>>>

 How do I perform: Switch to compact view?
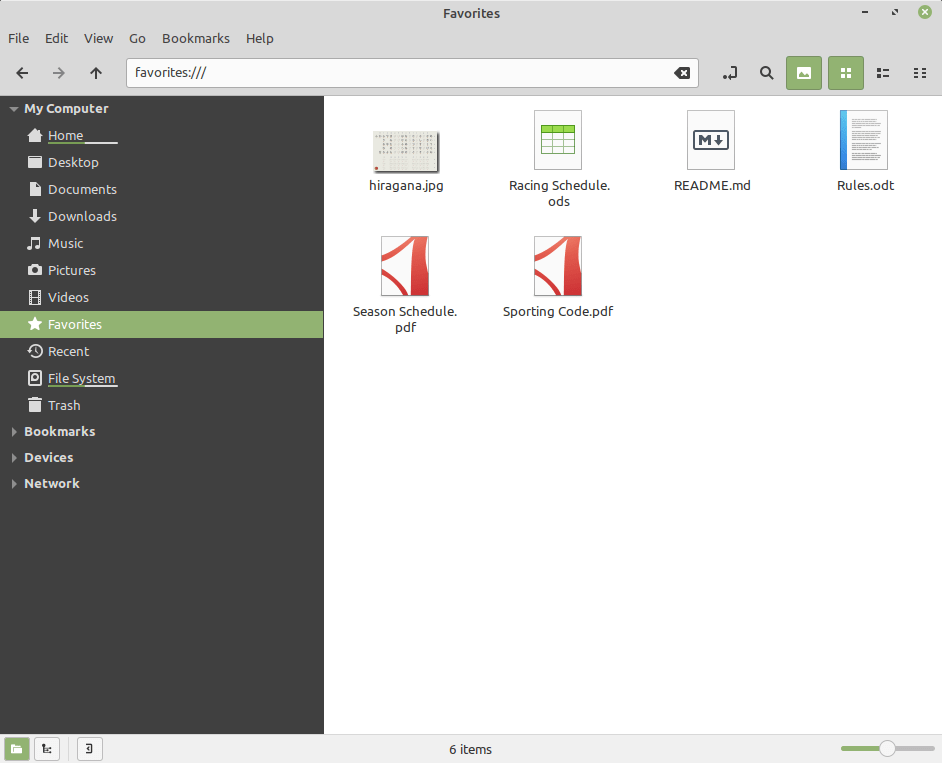[920, 73]
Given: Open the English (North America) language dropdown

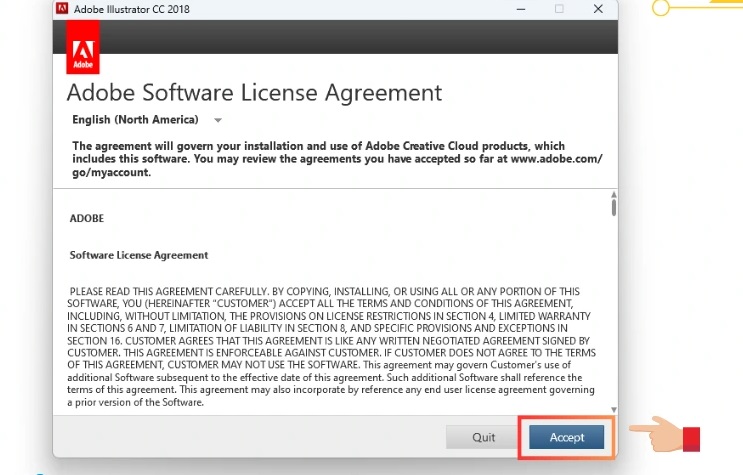Looking at the screenshot, I should point(147,120).
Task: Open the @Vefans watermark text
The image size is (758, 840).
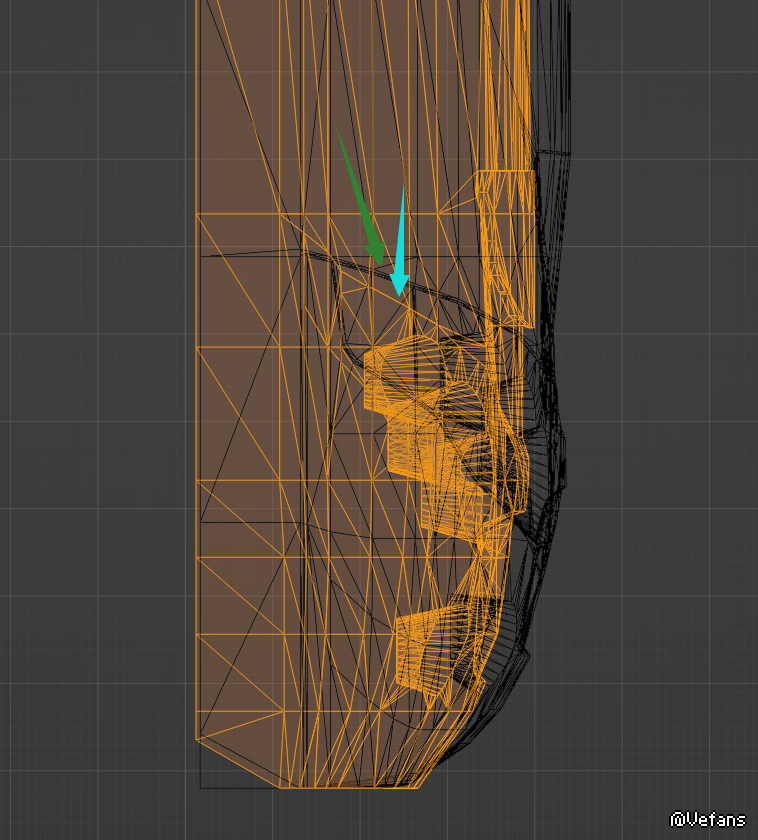Action: 708,820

<<<

— Task —
Your copy should hold all the data word for word. It should hold no pictures.

— Answer section —
 How do I perform: Switch to compact view?
[920, 73]
Given: Open the English (North America) language dropdown

Looking at the screenshot, I should point(147,120).
Task: Open the @Vefans watermark text
The image size is (758, 840).
Action: 708,820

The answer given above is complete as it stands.